Can We Find Permanent Happiness?

Can we find permanent happiness?


Sometime ago, I went through a rough patch of failing relationships and a deep feeling of unhappiness. I just couldn’t find the right relationship I was looking for, and I was feeling very down.


On a flight home from visiting a friend, I reached out to God in prayer. I asked God what I needed to know to be happy. The answer I got was different from what I expected and it was that I had a purpose. I realized that my unhappiness had come from a feeling that I did not have a purpose at that time. There were career goals I had down the line, that didn’t seem to be a viable thing right now and I had just gotten out of a long term relationship that I had hoped would lead to marriage. I realized that although I wasn’t sure what was going on career-wise, the relationship had made me feel as though I was moving towards something that I wanted in life. But with that ending and still not being sure what I was doing job-wise, I was left without a feeling to purpose.


I prayed and asked God what I was my purpose. I was given the idea to further pursue a career path that had been neglected in my thought. Upon returning home, I started pursuing that work and received several calls for jobs within that week. I became so enthusiastic about my new work and purpose that I completely forgot about the relationship issues.


This was put to the test a couple weeks later when a issue from a past relationship came up. I started to think more about happiness. The concept of the “pursuit of happiness” came to mind. I realized that this was a human belief that was so engrained in us, it was even written in our Declaration of Independence! The human belief was that we are trying to chase something that we don’t have. I pictured someone in hot-pursuit of happiness which was always just out their grasp. In Science and Health with Key to the Scriptures it states “Happiness is spiritual; born of Truth and Love”. I knew from my study of Christian Science that if happiness was spiritual that meant it was a quality already including in me, since God created me (and all of his creation) spiritually, in His own image and likeness.


I rejoiced in knowing happiness was already included in me and that I didn’t have to try and find it.
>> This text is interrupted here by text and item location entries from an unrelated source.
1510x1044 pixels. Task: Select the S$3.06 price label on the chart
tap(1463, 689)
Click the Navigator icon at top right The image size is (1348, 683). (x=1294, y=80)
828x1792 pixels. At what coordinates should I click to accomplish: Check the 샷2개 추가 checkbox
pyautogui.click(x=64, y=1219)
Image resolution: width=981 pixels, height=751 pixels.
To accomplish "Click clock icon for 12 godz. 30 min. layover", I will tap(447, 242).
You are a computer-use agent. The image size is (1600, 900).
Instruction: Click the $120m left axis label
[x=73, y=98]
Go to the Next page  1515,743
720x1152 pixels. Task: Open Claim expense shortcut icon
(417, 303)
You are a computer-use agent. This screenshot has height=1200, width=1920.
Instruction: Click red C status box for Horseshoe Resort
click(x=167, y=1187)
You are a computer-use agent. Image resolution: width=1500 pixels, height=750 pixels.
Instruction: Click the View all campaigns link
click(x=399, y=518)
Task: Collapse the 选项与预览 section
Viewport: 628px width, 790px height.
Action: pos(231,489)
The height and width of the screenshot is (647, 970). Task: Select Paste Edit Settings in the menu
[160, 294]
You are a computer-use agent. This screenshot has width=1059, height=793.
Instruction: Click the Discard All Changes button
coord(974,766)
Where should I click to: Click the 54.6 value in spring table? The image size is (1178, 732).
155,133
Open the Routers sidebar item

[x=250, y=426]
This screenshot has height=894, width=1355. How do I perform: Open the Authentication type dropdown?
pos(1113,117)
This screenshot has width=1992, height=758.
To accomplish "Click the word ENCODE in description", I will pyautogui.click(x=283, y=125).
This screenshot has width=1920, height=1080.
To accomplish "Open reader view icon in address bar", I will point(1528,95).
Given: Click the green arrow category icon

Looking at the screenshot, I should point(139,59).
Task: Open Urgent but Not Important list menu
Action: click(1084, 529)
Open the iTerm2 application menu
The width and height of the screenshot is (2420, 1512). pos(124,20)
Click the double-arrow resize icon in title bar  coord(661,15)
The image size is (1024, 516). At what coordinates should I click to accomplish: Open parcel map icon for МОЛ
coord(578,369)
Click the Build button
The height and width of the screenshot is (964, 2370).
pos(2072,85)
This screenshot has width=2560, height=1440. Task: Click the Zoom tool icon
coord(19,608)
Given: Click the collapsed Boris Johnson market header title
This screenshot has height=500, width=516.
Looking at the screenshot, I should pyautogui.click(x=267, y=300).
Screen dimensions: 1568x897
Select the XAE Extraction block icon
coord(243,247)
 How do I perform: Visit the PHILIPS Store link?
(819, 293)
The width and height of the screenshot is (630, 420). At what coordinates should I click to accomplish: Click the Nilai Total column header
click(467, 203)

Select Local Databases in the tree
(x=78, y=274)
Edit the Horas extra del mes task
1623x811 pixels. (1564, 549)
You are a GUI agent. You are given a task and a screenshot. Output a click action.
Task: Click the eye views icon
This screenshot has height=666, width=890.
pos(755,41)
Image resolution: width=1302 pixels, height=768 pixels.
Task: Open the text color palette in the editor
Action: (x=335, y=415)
And since it is “born of Truth and Love” (synonyms from God) that means it comes from God. It didn’t come from a relationship or a job. I finally had learned the truth about happiness, which has sustained from through the years.


In Miscellaneous Writings, Mrs. Eddy writes in essence that a false sense of what constitutes man’s happiness is detrimental to human progress. I am so grateful that I learned where happiness comes from and that all of us can know that our happiness comes from God and we can, therefore, be forever happy, grateful, content and at peace.